[PATCH 2/9] xen/x86: allow PVH Dom0 without XEN_PV=y

From: Jan Beulich
Date: Tue Sep 07 2021 - 06:08:24 EST


Decouple XEN_DOM0 from XEN_PV, converting some existing uses of XEN_DOM0
to a new XEN_PV_DOM0. (I'm not convinced all are really / should really
be PV-specific, but for starters I've tried to be conservative.)

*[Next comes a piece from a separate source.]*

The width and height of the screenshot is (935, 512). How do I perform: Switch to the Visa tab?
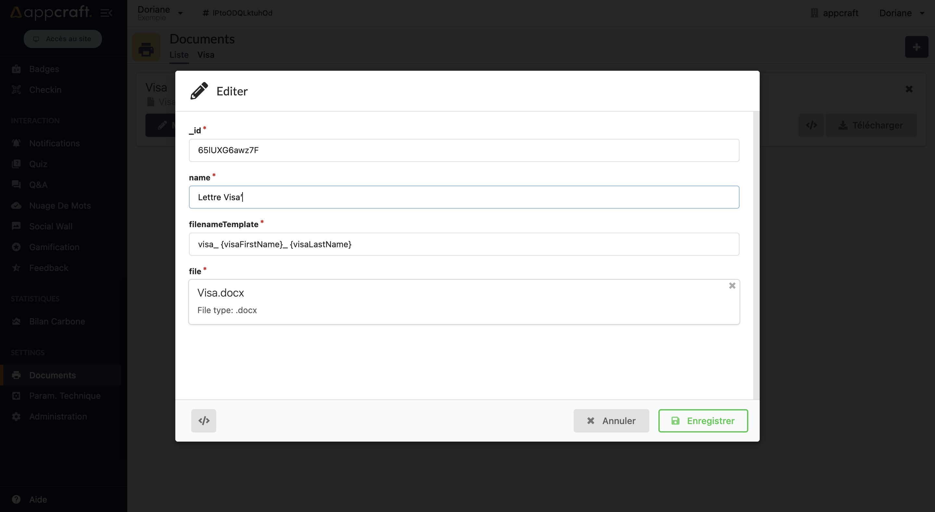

For PVH Dom0 the hypervisor populates MADT with only x2APIC entries, so
without x2APIC support enabled in the kernel things aren't going to work
very well. (As opposed, DomU-s would only ever see LAPIC entries in MADT
as of now.) Note that this then requires PVH Dom0 to be 64-bit, as
X86_X2APIC depends on X86_64.

In the course of this xen_running_on_version_or_later() needs to be
available more broadly. Move it from a PV-specific to a generic file,
considering that what it does isn't really PV-specific at all anyway.

Note that xen/interface/version.h cannot be included on its own; in
enlighten.c, which uses SCHEDOP_* anyway, include xen/interface/sched.h
first to resolve the apparently sole missing type (xen_ulong_t).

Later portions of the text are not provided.